The Consequences of Eternity

“Perhaps my bad temper or my jealousy are gradually getting worse – so gradually that the increase in seventy years will not be very noticeable. But it might be absolute hell in a million years: in fact, if Christianity is true, Hell is the precisely correct technical term for what it would be if Christianity is true, then the individual is not only more important but incomparably more important, for he is everlasting and the life of a state or a civilisation, compared with his, is only a moment”

Questions

1. How do many people view morality? How does Jack present it?
2. What is the problem with talking about morals as “ideals”?
3. What are the two metaphors Jack uses to explain the different components of morality?
5. What are these three parts of morality? Around which parts are there consensus?
6. What can we not just stop at inter-personal morality? Why does interior morality matter? What are the consequences for society?
7. Why does it matter if we live forever?

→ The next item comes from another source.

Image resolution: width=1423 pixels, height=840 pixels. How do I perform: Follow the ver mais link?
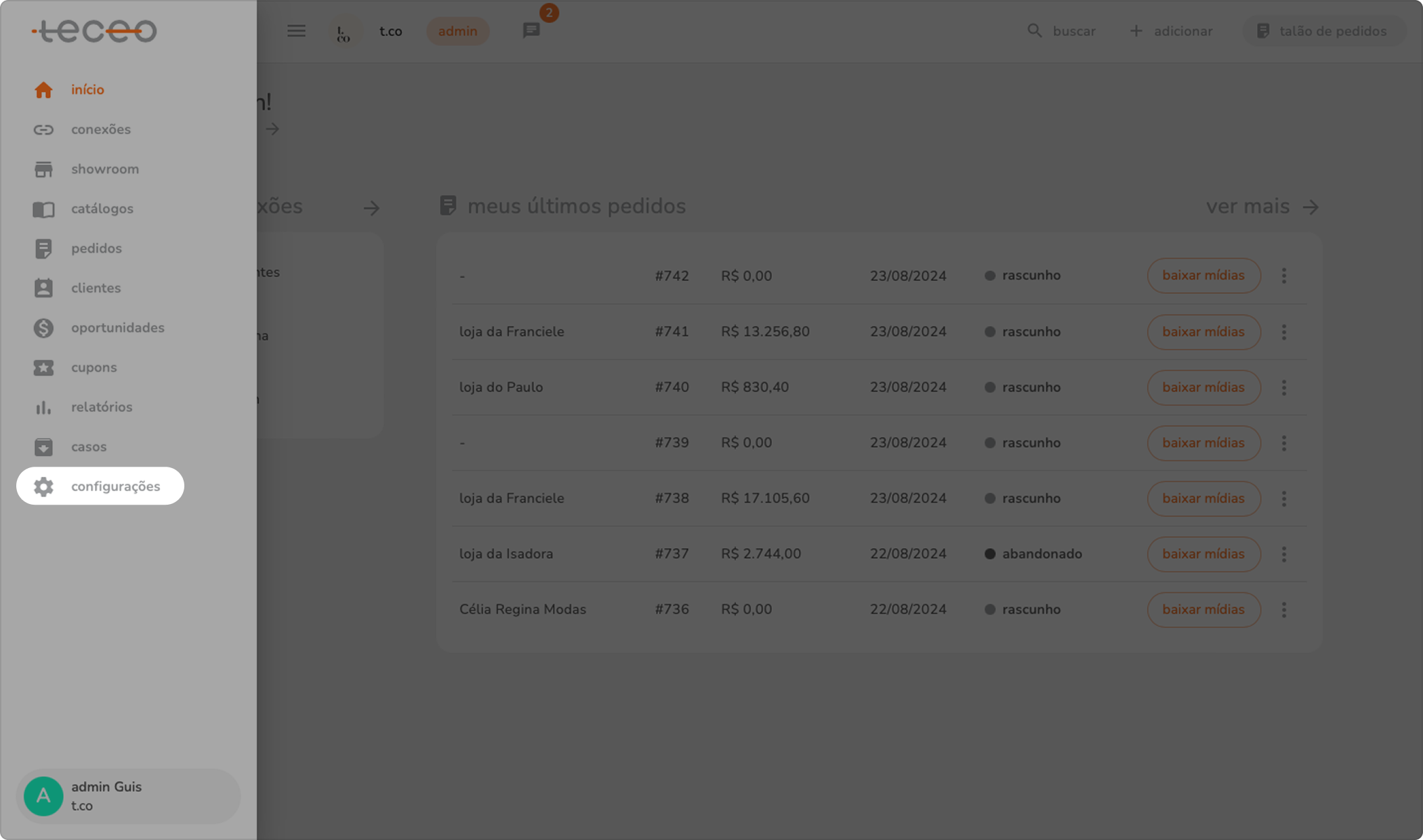1261,207
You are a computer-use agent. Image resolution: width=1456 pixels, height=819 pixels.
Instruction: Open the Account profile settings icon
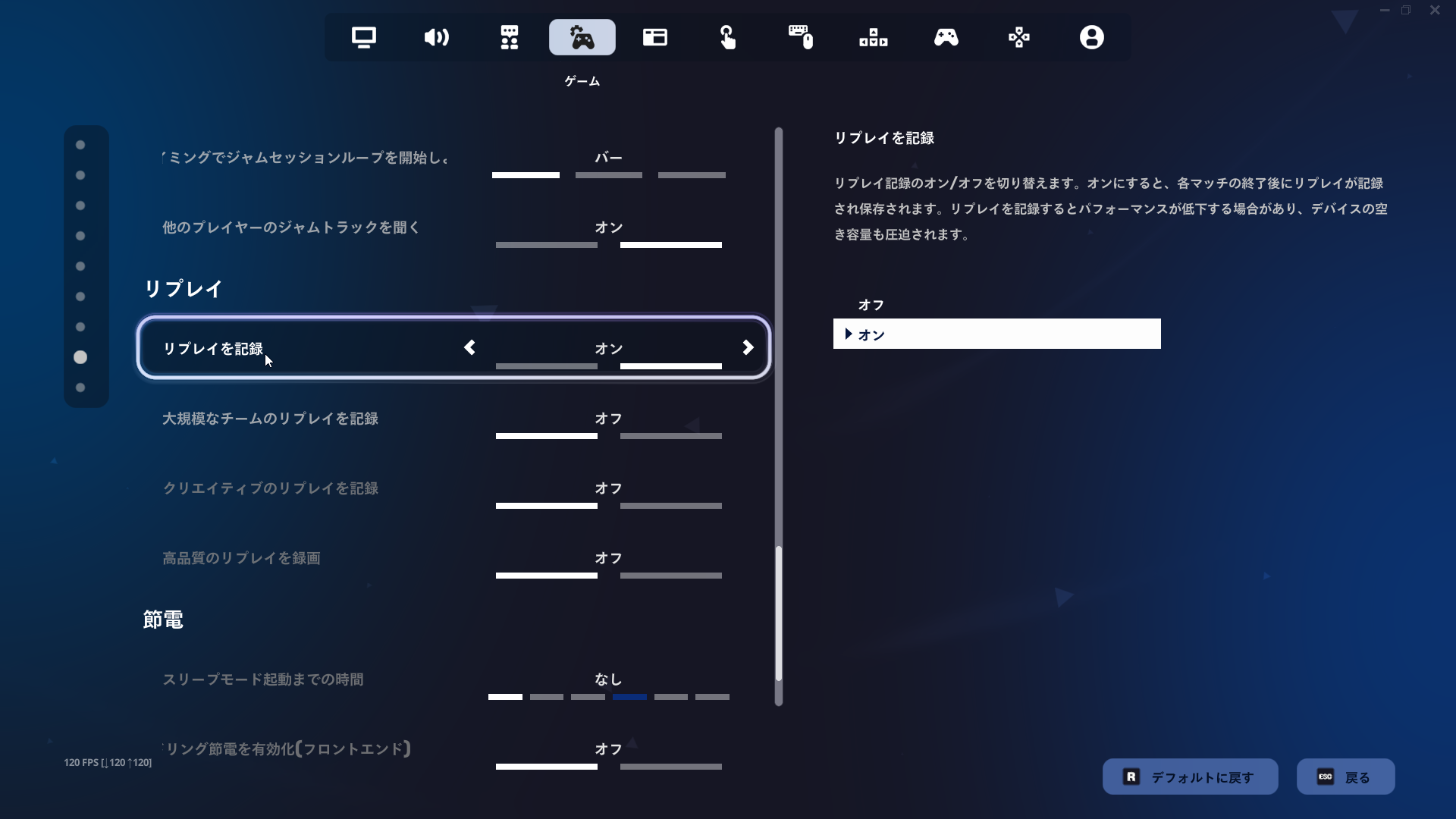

Chapter 2 – “The ‘Cardinal Virtues’”

“It comes from a Latin word meaning “the hinge of a door”…they are… ‘pivotal'”

Prudence

“Prudence means practical common sense, taking the trouble to think out what you are doing and what is likely to come of it… [Christ] wants us to be simple, single-minded, affectionate, and teachable, as good children are; but He also wants every bit of intelligence we have to be alert at its job, and in first-class fighting trim.”

Temperance

“Temperance referred not specially to drink, but to all pleasures; and it meant not abstaining, but going the right length and no further… [However], the moment he starts saying [marriage, or meat, or beer, or the cinema] are bad in themselves, or looking down his nose at other people who do use them, he has taken the wrong turning… One great piece of mischief has been done by the modern restriction of the word Temperance to the question of drink. It helps people to forget that you can be just as intemperate about lots of other things”

Justice

“It is the old name for everything we should now call “fairness”; it includes honesty, give and take, truthfulness, keeping promises, and all that side of life”

Fortitude

“…the kind [of courage] that faces danger as well as the kind that “sticks it” under pain… you cannot practise any of the other virtues very long without bringing this one into play”

Act and Character

“Someone who is not a good tennis player may now and then make a good shot. What you mean by a good player is the man whose eye and muscles and nerves have been so trained by making innumerable good shots that they can now be relied on… Right actions done for the wrong reason do not help to build…”virtue,” and it is this quality or character that really matters… If people have not got at least the beginnings of those qualities inside them, no possible external conditions could make a “Heaven” for them…”

Questions

1. Why might some Christians not think that prudence is a virtue?
2. Why is it dangerous to restrict “temperance” to “drink” and “teetotalism”?
3. What is the difference between acts and character?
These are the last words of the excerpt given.